§ **Exercise details**:
Convert the rows into a numbered list with blank lines removed, starting at the line containing "The width and height of the screenshot is (1429, 660)." and continuing through the line containing "What do you see at coordinates (1036, 805)". Include only those lines.

··· Source material

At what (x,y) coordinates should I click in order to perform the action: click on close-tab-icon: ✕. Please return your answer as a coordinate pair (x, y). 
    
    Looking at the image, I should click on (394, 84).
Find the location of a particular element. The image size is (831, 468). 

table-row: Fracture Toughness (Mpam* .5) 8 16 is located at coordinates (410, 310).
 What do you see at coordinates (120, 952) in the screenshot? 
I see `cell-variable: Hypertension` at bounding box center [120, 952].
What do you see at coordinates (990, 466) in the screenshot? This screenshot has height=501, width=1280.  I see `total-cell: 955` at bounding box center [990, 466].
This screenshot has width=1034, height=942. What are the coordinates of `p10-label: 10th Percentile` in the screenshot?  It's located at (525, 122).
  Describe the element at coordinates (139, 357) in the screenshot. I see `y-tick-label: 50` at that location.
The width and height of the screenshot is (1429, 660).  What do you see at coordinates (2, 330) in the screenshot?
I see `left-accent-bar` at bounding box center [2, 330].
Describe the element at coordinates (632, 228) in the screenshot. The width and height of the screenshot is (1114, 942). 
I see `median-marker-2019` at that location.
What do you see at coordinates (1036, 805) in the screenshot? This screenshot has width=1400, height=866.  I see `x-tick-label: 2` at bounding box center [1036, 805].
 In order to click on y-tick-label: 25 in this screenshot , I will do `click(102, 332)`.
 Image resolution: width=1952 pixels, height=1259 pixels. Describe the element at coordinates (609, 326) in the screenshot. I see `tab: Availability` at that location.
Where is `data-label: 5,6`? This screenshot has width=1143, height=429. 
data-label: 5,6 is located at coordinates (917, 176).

······

§ **Task response**:
1. The width and height of the screenshot is (1429, 660).  What do you see at coordinates (2, 330) in the screenshot?
2. I see `left-accent-bar` at bounding box center [2, 330].
3. Describe the element at coordinates (632, 228) in the screenshot. The width and height of the screenshot is (1114, 942). 
4. I see `median-marker-2019` at that location.
5. What do you see at coordinates (1036, 805) in the screenshot? This screenshot has width=1400, height=866.  I see `x-tick-label: 2` at bounding box center [1036, 805].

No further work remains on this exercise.